Content starts
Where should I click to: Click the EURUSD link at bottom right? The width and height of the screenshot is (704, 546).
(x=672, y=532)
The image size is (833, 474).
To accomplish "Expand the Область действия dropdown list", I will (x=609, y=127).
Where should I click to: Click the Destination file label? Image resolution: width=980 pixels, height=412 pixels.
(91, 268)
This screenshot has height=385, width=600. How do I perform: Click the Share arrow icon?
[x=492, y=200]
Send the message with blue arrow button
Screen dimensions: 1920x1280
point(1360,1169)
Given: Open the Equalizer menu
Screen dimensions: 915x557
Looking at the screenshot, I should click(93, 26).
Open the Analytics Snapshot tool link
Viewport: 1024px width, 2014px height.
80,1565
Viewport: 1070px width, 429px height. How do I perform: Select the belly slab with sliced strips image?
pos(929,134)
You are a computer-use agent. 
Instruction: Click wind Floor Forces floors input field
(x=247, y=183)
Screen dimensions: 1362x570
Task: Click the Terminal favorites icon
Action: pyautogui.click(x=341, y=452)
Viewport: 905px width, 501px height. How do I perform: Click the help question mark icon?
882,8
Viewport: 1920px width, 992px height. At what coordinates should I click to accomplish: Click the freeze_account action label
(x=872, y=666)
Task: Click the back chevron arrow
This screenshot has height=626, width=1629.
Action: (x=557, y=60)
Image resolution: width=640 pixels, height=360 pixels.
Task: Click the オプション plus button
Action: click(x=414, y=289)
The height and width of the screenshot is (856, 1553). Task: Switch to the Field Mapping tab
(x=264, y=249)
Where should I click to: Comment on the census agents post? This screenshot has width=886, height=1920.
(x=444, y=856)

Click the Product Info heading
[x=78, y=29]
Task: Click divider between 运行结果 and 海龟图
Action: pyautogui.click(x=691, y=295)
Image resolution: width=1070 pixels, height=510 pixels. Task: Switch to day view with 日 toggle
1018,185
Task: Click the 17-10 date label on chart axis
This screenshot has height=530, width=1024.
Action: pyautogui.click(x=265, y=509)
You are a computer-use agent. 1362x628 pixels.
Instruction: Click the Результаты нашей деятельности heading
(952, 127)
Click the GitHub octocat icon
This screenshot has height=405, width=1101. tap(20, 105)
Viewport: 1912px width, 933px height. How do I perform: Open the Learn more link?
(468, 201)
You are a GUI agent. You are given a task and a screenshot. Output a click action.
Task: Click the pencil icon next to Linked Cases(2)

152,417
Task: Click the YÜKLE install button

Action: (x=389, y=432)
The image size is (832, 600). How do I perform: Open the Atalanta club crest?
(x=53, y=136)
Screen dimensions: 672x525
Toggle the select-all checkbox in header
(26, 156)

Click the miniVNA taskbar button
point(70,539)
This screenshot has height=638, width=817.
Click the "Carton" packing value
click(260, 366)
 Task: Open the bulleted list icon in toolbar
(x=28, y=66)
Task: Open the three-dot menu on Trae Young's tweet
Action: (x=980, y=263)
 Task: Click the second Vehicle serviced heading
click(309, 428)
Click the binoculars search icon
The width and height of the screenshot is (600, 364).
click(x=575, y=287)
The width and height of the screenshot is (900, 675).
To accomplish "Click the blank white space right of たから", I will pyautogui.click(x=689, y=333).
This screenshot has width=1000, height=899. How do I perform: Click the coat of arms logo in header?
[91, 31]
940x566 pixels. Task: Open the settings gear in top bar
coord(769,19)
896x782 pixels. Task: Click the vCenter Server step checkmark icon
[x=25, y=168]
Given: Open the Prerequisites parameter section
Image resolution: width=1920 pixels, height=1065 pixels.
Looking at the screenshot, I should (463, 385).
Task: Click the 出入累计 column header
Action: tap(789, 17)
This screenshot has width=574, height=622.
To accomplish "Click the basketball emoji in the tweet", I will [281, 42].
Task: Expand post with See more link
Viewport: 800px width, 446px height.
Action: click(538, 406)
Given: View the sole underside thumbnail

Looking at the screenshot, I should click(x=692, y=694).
Content ends
= About this task =
Exactly how many lines of the data above hold the word "Expand"? The number is the whole answer.

= Response box =
2